Well, I'm not surprised, you've always gone blind.
Anything requiring surrender.
ELLIOTT: Now that was Simon Joyner singing Dreams of St. Theresa. Jesse Stanek, tell us a bit about this guy. That was kind of a haunting sound, I think.
Mr. STANEK: Well, and I think a lot of times the depth with which Simon writes will leave people kind of feeling that it is kind of haunting and that he is kind of dark. I think to me, he's always been more of a novelist, almost, than a songwriter. He's just got a great knack for developing complex characters and showing you some sort of internal or external struggle. And Simon has kind of always been important to Omaha but he was one of the first guys in the late 80s and early 90s who really just kind of came into these open mike nights and painted with his own brush. And it was so powerful that I think he really, really influenced some of the younger songwriters who are now making a name for Omaha.
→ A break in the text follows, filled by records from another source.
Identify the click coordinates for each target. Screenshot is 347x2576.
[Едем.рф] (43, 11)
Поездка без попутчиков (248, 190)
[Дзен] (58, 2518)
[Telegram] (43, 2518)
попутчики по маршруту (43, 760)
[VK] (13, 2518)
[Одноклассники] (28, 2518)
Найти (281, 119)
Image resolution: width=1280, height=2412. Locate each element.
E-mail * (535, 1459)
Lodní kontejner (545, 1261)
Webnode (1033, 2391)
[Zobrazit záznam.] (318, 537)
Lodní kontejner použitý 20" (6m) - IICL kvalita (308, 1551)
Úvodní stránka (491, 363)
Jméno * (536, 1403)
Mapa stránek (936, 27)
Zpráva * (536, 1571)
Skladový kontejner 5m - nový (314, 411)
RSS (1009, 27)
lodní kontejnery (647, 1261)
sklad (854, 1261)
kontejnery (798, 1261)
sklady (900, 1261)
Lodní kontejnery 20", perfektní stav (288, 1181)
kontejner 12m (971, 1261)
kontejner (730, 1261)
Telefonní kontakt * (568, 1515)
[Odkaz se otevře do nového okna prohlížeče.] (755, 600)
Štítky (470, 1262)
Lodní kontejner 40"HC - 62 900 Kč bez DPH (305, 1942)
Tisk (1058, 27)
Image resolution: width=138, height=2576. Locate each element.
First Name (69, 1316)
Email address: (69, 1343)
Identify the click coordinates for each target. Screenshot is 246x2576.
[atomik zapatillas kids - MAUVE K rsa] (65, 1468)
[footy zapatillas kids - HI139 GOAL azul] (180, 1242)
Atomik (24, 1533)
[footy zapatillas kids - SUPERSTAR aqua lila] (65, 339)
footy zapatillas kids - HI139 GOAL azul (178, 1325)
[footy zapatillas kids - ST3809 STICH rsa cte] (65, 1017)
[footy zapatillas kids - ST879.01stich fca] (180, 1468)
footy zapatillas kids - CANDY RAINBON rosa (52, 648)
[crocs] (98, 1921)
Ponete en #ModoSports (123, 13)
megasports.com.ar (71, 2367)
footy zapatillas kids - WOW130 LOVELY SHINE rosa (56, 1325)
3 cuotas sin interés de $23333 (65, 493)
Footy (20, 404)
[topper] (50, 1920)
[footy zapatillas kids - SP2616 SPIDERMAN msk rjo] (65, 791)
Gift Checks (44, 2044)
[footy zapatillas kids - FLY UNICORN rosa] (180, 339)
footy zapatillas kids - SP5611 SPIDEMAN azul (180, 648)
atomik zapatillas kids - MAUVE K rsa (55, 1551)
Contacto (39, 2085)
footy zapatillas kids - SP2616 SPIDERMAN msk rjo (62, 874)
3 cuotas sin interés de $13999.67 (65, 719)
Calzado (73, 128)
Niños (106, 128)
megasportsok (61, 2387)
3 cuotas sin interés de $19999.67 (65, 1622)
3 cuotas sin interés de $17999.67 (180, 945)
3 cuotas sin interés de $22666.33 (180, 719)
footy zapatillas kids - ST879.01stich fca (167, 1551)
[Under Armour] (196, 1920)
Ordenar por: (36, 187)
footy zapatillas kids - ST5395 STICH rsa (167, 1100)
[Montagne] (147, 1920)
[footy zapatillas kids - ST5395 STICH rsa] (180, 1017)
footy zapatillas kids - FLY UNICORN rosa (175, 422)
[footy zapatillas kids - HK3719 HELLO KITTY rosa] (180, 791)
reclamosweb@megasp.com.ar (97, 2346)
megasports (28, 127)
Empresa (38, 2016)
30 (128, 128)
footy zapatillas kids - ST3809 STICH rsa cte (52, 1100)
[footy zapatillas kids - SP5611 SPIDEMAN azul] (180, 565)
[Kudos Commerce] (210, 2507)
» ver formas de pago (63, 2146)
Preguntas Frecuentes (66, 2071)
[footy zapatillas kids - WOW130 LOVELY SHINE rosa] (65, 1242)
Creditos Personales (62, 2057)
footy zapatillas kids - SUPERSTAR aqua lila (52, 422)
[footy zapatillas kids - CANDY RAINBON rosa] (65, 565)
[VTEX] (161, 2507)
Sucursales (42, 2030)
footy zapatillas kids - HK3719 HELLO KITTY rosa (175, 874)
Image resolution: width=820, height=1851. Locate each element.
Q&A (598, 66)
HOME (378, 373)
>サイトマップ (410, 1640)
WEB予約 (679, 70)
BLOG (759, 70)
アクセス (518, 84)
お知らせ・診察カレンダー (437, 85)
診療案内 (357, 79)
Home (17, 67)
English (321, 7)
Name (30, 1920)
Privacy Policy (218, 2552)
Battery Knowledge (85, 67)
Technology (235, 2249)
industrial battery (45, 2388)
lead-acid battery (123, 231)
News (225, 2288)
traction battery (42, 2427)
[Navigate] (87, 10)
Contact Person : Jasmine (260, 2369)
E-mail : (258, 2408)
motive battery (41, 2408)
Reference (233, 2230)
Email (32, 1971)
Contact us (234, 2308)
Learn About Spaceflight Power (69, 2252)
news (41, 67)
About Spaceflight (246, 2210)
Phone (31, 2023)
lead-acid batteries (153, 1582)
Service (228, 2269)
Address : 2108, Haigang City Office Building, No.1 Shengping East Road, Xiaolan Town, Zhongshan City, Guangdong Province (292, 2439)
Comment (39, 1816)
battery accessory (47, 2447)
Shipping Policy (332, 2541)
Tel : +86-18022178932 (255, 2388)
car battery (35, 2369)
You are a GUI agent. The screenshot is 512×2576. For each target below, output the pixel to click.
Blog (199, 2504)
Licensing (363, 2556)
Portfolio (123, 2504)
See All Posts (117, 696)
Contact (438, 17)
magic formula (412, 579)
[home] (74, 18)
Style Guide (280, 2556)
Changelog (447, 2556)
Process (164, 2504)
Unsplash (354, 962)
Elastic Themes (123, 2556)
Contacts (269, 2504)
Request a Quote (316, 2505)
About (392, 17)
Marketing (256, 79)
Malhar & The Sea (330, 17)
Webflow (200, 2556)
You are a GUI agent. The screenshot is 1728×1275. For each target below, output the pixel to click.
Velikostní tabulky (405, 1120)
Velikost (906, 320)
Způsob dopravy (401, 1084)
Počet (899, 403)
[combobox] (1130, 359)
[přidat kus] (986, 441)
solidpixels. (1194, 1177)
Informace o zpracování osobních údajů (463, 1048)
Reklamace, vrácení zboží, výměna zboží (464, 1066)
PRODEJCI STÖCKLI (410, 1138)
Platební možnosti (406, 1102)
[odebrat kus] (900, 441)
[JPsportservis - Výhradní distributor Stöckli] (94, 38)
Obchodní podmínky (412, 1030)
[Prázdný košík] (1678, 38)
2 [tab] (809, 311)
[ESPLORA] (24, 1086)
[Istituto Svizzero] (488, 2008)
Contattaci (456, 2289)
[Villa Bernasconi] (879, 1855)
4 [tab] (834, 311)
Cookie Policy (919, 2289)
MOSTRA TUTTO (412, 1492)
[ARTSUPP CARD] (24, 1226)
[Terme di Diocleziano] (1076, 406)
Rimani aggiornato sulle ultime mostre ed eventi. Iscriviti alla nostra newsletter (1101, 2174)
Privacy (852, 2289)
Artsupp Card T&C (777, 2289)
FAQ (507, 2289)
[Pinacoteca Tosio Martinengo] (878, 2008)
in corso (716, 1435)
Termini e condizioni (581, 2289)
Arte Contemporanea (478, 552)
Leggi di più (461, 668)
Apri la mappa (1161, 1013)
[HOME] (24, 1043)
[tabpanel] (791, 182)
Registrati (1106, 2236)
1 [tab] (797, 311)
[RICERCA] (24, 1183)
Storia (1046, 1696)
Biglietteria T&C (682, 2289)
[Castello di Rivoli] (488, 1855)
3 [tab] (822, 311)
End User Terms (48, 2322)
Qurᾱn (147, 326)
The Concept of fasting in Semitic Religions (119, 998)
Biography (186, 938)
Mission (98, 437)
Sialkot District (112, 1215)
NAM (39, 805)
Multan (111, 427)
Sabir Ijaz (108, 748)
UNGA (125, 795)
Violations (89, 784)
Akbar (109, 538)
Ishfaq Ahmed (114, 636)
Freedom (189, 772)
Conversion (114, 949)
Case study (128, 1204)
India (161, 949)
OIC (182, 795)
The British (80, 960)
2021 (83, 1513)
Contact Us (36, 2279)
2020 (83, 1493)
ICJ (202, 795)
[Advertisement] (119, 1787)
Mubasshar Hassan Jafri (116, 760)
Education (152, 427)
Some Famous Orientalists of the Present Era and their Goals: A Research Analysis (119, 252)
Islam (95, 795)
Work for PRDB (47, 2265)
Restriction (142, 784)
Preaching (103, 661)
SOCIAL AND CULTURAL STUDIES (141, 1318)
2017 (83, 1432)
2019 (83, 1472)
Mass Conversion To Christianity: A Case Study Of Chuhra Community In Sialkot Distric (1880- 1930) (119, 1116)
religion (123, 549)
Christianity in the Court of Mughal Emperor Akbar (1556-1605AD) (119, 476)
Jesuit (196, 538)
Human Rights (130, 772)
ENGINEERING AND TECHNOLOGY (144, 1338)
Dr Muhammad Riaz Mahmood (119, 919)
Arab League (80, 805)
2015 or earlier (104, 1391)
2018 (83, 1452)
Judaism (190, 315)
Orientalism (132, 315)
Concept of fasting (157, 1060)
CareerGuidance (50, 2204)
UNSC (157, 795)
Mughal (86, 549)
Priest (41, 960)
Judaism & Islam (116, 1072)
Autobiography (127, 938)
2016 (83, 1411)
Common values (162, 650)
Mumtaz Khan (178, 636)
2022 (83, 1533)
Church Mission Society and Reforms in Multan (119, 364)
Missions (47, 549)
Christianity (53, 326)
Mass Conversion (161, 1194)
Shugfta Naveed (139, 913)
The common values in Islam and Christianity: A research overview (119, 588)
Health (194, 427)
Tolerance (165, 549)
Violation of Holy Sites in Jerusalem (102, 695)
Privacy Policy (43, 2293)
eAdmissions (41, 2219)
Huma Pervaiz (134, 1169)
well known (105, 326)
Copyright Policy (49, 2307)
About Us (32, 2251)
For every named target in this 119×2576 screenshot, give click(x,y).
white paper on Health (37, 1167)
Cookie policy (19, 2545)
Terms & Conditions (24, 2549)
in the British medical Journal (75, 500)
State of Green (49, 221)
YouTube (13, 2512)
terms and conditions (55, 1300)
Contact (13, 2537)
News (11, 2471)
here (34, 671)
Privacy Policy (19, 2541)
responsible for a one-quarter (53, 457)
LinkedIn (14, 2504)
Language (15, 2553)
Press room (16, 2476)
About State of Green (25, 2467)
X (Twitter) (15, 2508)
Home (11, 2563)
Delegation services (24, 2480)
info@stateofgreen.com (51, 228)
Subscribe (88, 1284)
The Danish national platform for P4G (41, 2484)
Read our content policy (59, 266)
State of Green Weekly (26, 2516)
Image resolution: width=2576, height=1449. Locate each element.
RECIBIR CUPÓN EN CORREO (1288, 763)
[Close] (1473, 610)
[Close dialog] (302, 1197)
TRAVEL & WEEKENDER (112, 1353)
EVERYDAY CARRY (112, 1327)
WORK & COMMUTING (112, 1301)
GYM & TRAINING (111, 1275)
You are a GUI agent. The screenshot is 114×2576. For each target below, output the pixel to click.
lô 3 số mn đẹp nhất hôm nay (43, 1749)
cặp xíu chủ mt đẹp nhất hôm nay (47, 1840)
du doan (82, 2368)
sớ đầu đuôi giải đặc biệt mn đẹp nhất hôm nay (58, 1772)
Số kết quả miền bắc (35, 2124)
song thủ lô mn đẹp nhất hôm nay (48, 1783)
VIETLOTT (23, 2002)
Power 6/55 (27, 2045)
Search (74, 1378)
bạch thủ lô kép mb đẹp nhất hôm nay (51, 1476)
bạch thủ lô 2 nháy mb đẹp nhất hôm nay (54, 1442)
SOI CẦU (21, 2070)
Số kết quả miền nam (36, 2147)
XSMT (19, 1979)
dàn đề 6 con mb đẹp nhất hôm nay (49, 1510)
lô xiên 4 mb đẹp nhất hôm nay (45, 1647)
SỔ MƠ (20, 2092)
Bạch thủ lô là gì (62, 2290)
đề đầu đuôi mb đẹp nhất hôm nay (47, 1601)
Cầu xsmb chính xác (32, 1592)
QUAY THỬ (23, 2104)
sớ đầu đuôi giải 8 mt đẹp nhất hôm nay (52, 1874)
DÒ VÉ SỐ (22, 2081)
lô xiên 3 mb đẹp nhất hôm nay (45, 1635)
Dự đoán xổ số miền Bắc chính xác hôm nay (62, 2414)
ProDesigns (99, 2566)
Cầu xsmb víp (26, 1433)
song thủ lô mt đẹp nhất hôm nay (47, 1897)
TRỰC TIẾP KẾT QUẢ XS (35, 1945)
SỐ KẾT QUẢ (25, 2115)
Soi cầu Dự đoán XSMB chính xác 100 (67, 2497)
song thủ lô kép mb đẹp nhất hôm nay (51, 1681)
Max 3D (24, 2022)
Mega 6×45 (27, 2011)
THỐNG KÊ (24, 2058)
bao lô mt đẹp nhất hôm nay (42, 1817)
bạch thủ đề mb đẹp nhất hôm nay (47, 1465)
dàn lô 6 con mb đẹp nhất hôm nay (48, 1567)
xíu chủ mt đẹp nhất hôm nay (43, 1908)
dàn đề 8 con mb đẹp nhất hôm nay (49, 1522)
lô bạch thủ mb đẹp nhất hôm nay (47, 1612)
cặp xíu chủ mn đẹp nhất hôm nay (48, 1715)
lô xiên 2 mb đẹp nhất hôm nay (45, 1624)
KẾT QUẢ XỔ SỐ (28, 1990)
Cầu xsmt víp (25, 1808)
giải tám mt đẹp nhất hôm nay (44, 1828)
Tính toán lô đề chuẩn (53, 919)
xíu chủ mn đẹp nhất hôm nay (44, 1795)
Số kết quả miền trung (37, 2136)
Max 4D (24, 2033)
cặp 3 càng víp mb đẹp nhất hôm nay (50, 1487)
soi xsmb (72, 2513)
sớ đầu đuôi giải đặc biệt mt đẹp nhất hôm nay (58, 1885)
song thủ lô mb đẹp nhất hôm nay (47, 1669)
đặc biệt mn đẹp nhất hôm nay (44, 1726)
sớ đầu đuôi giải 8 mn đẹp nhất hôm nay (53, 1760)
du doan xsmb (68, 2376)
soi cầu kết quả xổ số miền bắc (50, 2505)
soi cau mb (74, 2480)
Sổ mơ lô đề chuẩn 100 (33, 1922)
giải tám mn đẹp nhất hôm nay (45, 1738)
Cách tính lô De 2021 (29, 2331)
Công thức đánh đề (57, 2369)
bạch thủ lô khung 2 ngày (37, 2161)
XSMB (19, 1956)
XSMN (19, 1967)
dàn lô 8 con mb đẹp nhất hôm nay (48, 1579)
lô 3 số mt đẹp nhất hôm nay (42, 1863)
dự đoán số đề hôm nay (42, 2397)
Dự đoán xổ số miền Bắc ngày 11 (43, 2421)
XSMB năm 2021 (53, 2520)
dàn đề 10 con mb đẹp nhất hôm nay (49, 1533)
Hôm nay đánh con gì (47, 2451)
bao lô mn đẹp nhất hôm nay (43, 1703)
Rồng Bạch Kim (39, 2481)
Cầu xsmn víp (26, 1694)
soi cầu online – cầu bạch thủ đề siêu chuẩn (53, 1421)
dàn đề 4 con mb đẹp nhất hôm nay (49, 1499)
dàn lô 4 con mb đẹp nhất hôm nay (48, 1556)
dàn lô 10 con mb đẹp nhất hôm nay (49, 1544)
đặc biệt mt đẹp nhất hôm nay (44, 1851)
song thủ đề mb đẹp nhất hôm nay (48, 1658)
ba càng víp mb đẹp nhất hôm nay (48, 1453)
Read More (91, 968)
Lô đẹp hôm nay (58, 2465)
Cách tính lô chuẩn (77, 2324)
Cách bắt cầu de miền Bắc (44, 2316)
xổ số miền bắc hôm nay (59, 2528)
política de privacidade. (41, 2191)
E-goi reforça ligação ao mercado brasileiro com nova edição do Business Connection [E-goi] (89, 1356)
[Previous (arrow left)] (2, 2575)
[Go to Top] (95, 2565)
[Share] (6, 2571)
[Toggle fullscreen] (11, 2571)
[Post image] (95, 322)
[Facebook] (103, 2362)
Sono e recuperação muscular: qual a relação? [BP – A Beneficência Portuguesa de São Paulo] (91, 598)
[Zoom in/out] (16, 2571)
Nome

ELLIOTT: One of those songwriters, perhaps the best known, is Conor Oberst. The 20-something fronts the indie rock band, Bright Eyes, and has been called a foxy young Bob Dylan by Rolling Stone. Although Oberst has packed up and moved to New York, his record label, Saddle Creek, is based solidly in Omaha. But there's another sound coming out of this city that doesn't involved any singers: jazz. One album, Fractured Intuition, was recently released by Omaha musicians Kevin Pike and John Kotchian.
(Soundbite of music from Fractured Intuition)
Mr. STANEK: I think Kevin and John are unique in that they're kind of a part of this younger crowd, where you maybe would expect them to be out in a garage wearing a flannel shirt, screaming, but they chose to really discipline themselves and study jazz and have just done some amazing stuff with it.
ELLIOTT: Is there much of a jazz scene there in Omaha?
Mr. STANEK: There is. You don't necessarily see a lot of the younger folks playing it, but Omaha has a rich history as far as kind of being a stopover ground for a lot of these guys like Dizzy Gillespie and Louis Armstrong, way back when. And North Omaha has a real, real rich heritage when it comes to jazz. And there's a couple of guys that were a part of that that are still playing. One would be a guy named Luigi Waites who plays the vibes around town.
(Soundbite of Witch Hunt by Luigi Waites)
ELLIOTT: That's Witch Hunt performed by Luigi Waites. He's played regular Sunday night gigs since 1976 at Mr. Toad in Omaha, Nebraska.
Jesse Stanek is a music writer with the Omaha Reader. Thanks for taking us on this musical tour of Omaha.
Mr. STANEK: Thanks for having me.
ELLIOTT: Special thanks to member station KIOS in Omaha for production help.